This biography is republished from The Dictionary of Irish Biography and was written by Liz Evers. Shared by permission in line with Creative Commons ‘Attribution’ (CC BY) licencing.
Born: 28 September 1943, United Kingdom
Died: 21 January 2013
Country most active: United Kingdom, International
Also known as: Inez Jane Mary Murphy
McCormack, Inez Jane Mary (née Murphy) (1943–2013), human rights activist and trade unionist, was born on 28 September 1943 in Belfast to Francis Cecil Murphy, a printer, and his wife, Margaret Murphy (née Sterritt), a nurse. She had one older brother, Terence (b. 1942). When Inez was two the family moved to Cultra, Co. Down. She was raised in the Church of Ireland and was educated at Glenlola Collegiate Grammar School in Bangor, Co. Down.
Leaving school at sixteen, she worked for a time in the office at her father’s printing business. She then studied history and politics at Magee College in Derry (1964–5) and completed her degree at TCD (1966). While at Magee, McCormack was involved in the campaign for the non-denominational college, located in majority catholic Derry, to become a university. The unionist government in Belfast instead conferred this status on the University of Ulster in Coleraine (founded 1968), making it Northern Ireland’s second university after QUB. The decision was seen as a partisan one, and was among the issues that spurred on the emerging civil rights movement of the late 1960s. (Magee was incorporated into the University of Ulster shortly after the latter was founded.)
She travelled to London in 1967 and there met Vincent McCormack, a psychology research assistant (later lecturer) who was a catholic from Derry’s Bogside area. They moved back to Northern Ireland and became involved in the civil rights movement. They participated in the four-day People’s Democracy march from Belfast to Derry, modelled on Martin Luther King’s march from Selma to Montgomery. Inez received minor injuries when the marchers were attacked at Burntollet Bridge by a loyalist mob, including off-duty members of the Ulster Special Constabulary, an all-protestant reserve police force. Inez and Vincent married in St Colmcille’s catholic church in Belfast shortly after this event in 1969. Her parents were initially opposed to her ‘mixed marriage’ to Vincent, but gradually ‘came round, more or less, but they were never comfortable with it’ (Independent (London), 23 January 2013).
McCormack studied for a diploma in social studies at QUB (1971) and then took up a role as a social worker for Ballymurphy in west Belfast, an area afflicted by poverty and high unemployment. It was also one of the Belfast neighbourhoods most effected by the ‘troubles’. Her exposure to the suffering and discrimination experience by the people of Ballymurphy had a profound effect.

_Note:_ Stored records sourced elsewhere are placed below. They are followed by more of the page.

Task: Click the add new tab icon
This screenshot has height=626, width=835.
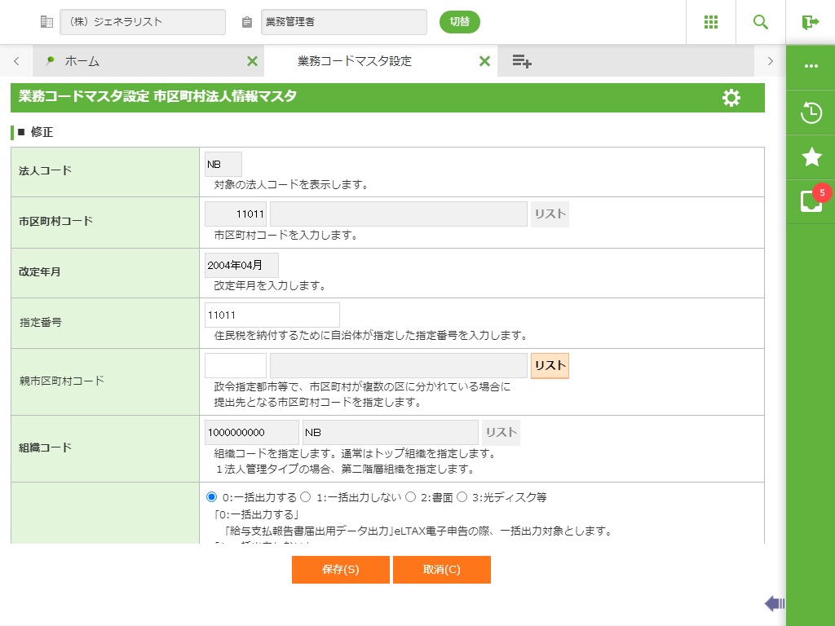Action: click(x=522, y=61)
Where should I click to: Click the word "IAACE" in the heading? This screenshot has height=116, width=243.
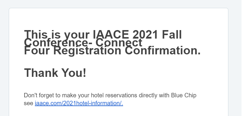point(111,34)
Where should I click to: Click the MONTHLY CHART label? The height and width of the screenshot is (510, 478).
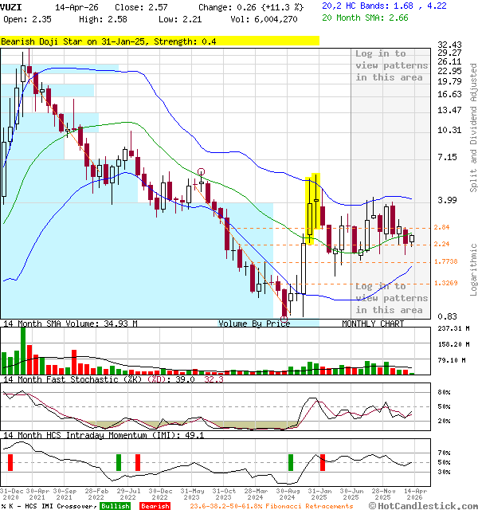point(373,324)
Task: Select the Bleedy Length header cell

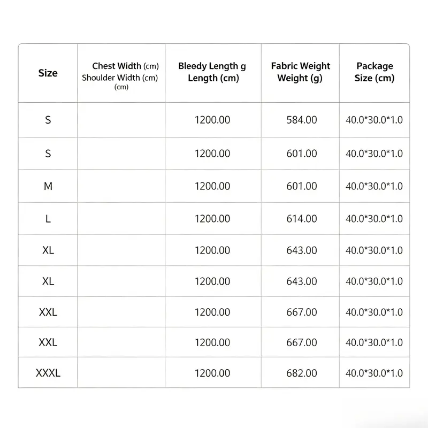Action: [213, 73]
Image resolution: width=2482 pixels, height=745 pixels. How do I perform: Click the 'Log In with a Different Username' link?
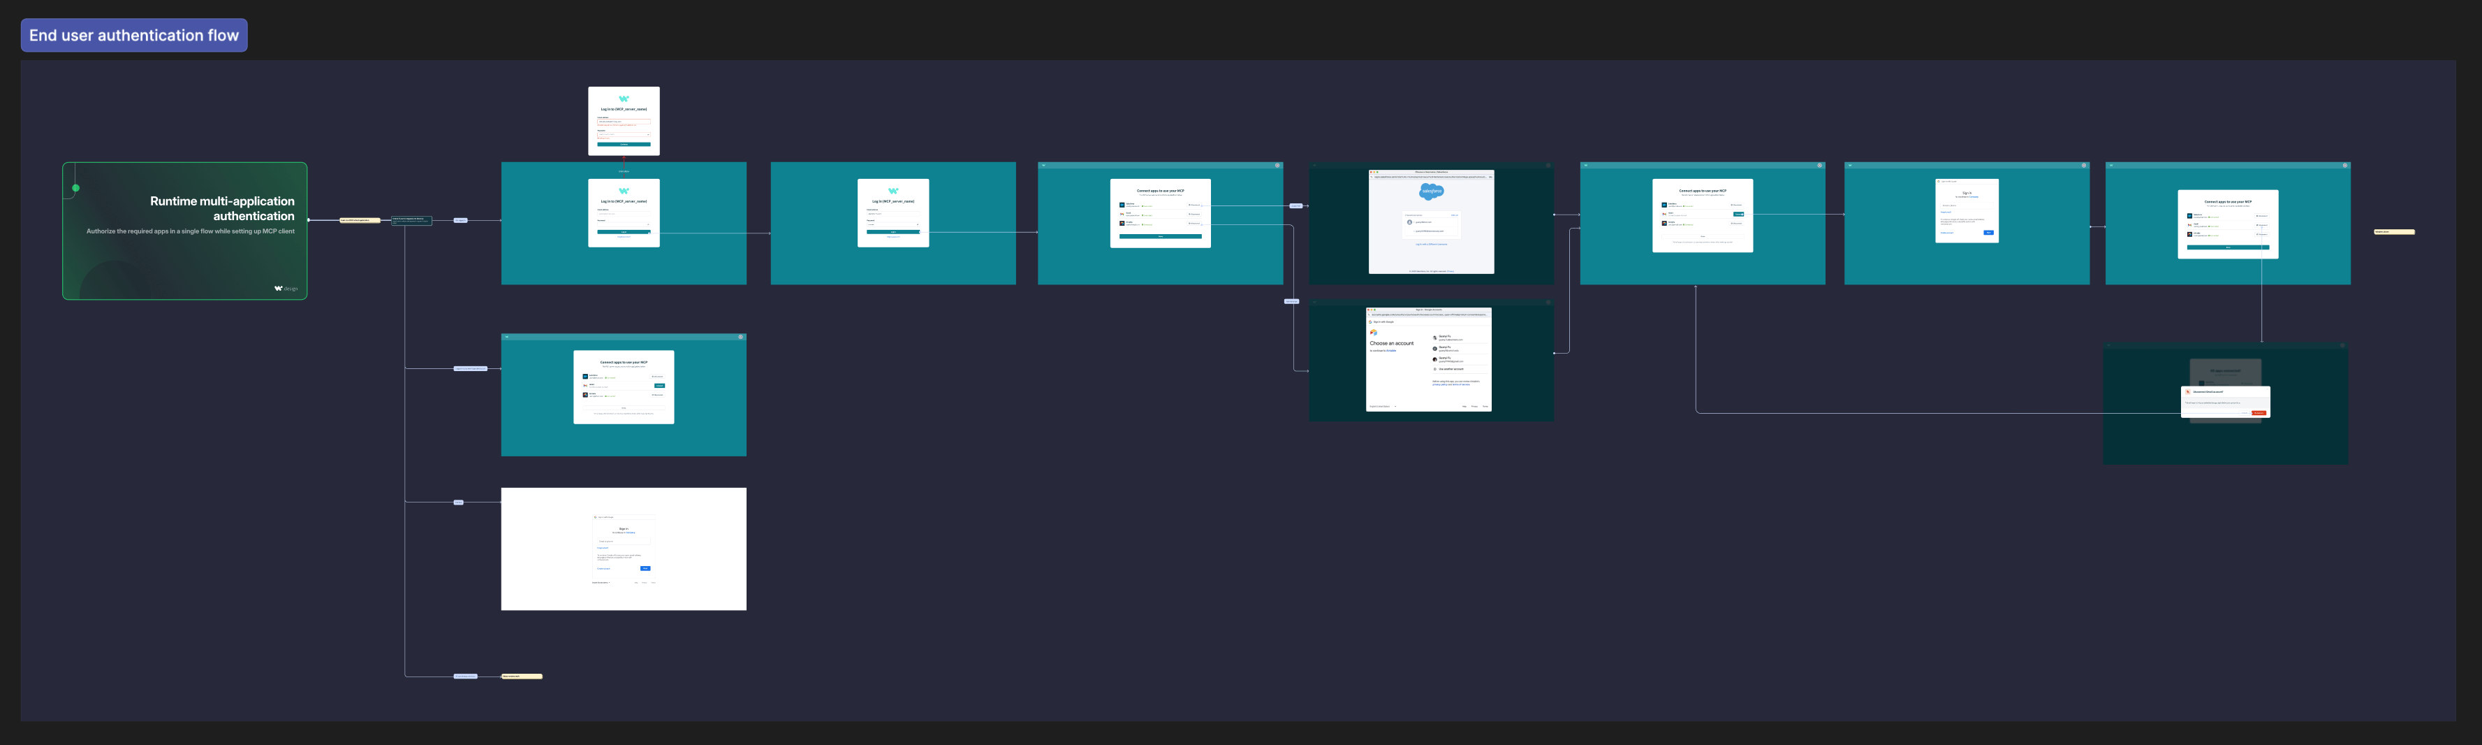[1431, 244]
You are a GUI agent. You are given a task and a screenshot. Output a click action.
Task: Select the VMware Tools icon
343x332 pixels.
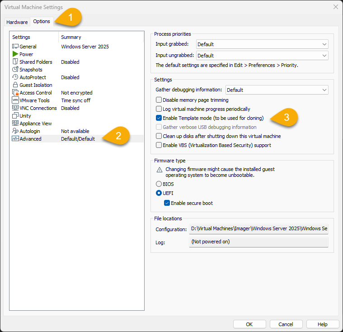tap(15, 100)
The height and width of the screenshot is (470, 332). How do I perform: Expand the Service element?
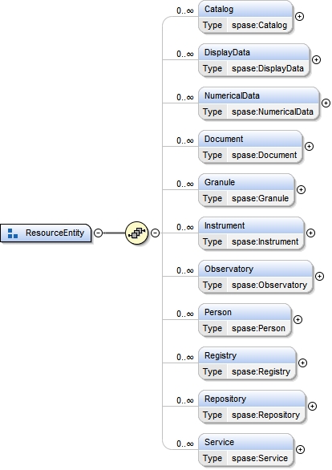pos(300,450)
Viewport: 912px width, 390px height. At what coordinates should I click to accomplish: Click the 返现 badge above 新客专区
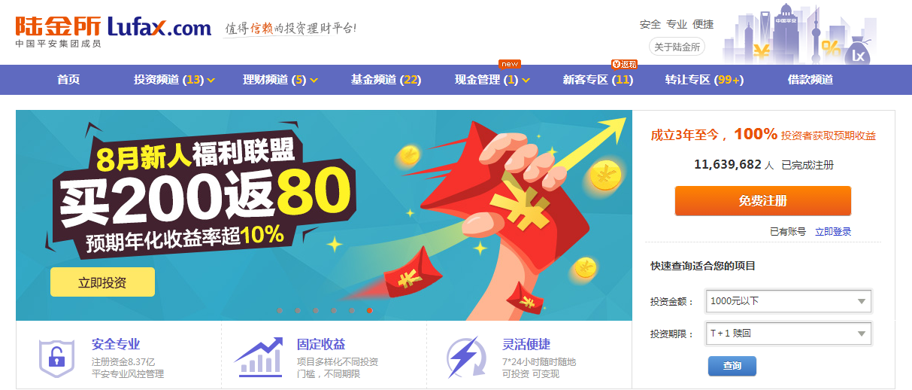(625, 64)
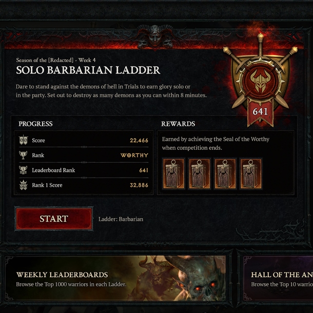Click the 32,886 Rank 1 score value

click(x=139, y=185)

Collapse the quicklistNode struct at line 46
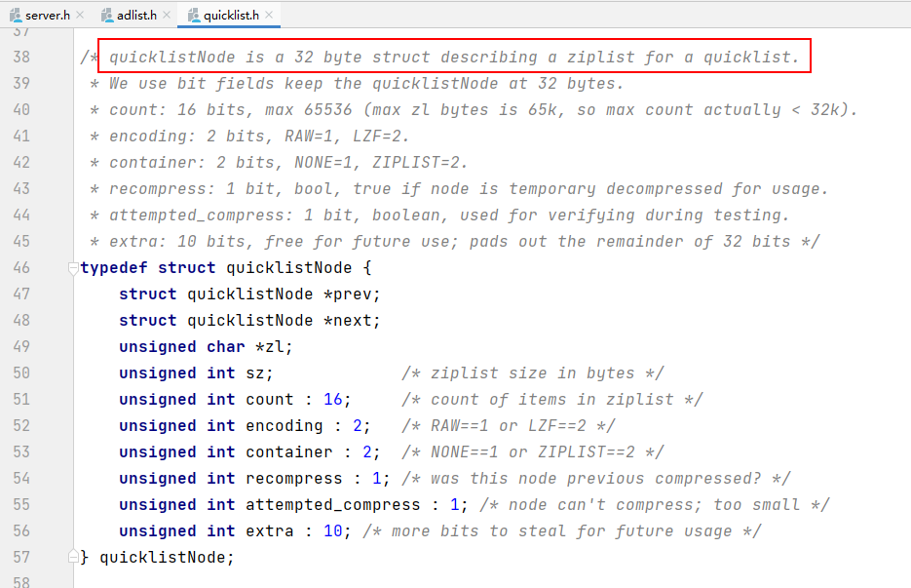[x=73, y=268]
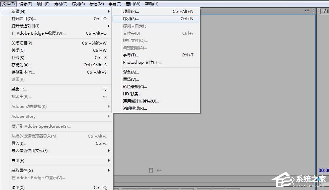
Task: Open the 窗口 menu
Action: (x=133, y=4)
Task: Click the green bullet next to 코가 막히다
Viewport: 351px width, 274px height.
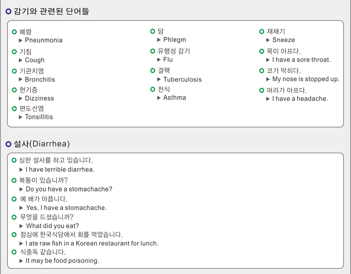Action: tap(262, 71)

She joined the National Union of Public Employees (NUPE, later Unison), campaigning for improved conditions and earnings of workers in low-paid jobs, especially women working as hospital cleaners and as home helps. Her subsequent trade union career was a series of firsts. She became the first female official in the NUPE in 1976 and was the first northern woman to be elected to the executive committee of the ICTU in 1980, going on to become the first female to chair the Northern Ireland committee of the ICTU (1984–5). Always forthright, upon her appointment to the ICTU executive she stated: ‘I hope that the election of a woman is not going to be used as an example that women have arrived. I can assure you I will not be a token woman’ (Ir. Press, 4 July 1980). Her career in the ICTU culminated in her becoming its first female president from 1999 to 2001.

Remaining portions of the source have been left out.